Encontrar la conexión con mi mujer
Mi pronóstico es razonablemente bueno. El informe del patólogo dice que el tumor extirpado tiene márgenes limpios, lo que significa que el cirujano lo extirpó todo. No había cáncer en los 34 ganglios linfáticos que se extirparon, lo que significa que hay pocas posibilidades de que se haya extendido.
Aun así, en caso de que queden células cancerosas vagabundas indetectables, me someteré a cinco sesiones más de quimioterapia. En este momento, agradezco toda la ayuda que pueda conseguir para soportar esas 10 agotadoras semanas.
Afortunadamente, Ellen y yo estamos mejor preparados ahora. Hemos descubierto lugares en los que conectamos como cuidador y paciente. Un ejemplo: cuando caminé por primera vez después de la operación, me encorvé inconsciente e innecesariamente para protegerme de lo que temía que fuera un dolor abdominal.

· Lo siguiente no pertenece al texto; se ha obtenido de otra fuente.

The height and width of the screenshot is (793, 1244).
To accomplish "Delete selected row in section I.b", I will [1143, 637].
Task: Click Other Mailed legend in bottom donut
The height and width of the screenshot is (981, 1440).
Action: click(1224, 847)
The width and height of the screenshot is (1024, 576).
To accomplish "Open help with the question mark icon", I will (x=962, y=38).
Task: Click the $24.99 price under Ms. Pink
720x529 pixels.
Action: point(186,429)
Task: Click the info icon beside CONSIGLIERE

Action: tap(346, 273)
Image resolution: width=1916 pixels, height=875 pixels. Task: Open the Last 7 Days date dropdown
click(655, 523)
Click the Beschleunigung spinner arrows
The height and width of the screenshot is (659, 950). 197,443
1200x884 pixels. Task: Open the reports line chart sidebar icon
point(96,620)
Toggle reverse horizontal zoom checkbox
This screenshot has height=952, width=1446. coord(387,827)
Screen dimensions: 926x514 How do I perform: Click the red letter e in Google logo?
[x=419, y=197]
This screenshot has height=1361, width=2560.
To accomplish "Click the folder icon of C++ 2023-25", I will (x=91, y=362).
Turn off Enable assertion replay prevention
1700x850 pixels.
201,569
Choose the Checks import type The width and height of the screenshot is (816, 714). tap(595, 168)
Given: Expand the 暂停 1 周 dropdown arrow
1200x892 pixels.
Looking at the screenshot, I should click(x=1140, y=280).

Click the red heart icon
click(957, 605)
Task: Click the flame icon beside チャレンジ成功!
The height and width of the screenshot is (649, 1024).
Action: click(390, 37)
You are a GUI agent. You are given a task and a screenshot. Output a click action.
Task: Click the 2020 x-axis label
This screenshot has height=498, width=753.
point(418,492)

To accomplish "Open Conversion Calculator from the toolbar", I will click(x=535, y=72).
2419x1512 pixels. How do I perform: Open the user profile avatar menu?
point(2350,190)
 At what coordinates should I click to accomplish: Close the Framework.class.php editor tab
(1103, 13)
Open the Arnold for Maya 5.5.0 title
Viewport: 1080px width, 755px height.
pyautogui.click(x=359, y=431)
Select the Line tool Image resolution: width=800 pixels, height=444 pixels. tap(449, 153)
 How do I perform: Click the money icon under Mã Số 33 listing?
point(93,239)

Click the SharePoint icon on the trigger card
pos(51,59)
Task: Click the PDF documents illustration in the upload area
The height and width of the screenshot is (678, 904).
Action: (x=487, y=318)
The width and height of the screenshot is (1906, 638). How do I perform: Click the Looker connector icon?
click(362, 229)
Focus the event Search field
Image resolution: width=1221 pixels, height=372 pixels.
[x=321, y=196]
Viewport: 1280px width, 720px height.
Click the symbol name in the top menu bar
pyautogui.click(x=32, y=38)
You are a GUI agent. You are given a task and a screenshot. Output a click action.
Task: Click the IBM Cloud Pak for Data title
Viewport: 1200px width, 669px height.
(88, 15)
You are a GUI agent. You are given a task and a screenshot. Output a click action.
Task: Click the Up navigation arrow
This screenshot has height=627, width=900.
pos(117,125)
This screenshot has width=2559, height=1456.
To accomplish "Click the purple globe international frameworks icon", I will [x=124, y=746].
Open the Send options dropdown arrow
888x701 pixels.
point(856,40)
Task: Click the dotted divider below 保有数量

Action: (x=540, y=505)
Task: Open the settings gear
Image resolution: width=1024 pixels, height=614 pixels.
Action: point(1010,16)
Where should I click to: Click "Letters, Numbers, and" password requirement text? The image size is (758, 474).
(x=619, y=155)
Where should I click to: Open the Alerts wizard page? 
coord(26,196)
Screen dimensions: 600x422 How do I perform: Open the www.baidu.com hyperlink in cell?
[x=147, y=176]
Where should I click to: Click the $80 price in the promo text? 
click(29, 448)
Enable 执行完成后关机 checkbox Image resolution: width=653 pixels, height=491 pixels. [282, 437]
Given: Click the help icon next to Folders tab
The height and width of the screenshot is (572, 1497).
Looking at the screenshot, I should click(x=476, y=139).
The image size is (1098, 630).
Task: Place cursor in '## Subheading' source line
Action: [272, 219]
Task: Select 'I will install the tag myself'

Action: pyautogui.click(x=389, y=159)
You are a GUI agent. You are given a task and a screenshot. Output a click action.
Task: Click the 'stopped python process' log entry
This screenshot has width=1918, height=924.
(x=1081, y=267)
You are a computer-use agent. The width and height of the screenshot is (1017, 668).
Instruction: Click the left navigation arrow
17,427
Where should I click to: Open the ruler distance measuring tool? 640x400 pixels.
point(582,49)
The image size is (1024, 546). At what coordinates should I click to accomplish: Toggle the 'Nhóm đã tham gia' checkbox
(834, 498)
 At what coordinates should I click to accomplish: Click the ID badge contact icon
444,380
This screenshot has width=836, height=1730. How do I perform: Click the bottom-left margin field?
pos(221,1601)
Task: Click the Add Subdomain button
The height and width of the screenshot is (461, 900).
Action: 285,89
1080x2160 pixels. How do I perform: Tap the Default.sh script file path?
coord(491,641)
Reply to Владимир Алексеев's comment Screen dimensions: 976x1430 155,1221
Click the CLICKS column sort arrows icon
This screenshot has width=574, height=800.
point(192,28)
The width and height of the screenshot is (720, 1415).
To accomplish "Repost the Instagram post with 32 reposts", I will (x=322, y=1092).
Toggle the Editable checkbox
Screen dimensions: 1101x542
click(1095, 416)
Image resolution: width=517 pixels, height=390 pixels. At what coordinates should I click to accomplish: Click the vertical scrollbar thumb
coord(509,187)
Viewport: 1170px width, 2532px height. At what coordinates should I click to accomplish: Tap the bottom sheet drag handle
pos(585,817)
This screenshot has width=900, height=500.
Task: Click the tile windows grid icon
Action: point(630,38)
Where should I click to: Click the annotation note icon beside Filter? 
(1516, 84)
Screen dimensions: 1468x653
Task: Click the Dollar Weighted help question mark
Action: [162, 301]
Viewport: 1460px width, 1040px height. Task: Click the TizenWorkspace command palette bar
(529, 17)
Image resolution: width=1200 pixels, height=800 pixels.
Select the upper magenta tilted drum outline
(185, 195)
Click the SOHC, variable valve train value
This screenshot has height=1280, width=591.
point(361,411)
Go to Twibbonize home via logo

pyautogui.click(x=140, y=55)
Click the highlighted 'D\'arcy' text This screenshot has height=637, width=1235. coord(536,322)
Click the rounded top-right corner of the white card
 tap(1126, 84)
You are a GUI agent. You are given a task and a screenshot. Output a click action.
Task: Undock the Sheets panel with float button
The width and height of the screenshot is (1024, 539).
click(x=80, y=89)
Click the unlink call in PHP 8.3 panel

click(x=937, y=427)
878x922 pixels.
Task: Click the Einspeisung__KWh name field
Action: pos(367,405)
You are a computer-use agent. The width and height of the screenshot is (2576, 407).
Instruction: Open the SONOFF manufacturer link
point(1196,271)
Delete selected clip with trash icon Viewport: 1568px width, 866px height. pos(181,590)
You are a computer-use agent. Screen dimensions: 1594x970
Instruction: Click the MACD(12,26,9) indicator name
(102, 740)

Para mejorar mi postura, Ellen utilizó un eslogan de la exitosa serie de televisión “La maravillosa Sra. Maisel”, que volverá a invocar durante la dura fase final de mi tratamiento de quimioterapia: “¡Arriba las tetas!”, en lugar del mandón “Párate derecho”, ayuda a mi postura y a mi actitud en general. A estas alturas, lo agradezco sinceramente.
– Como productor sénior en la Unidad de Documentales de CNN, Andy Segal ganó premios Emmy, Peabody y DuPont. Actualmente es guionista, productor y director independiente en Atlanta.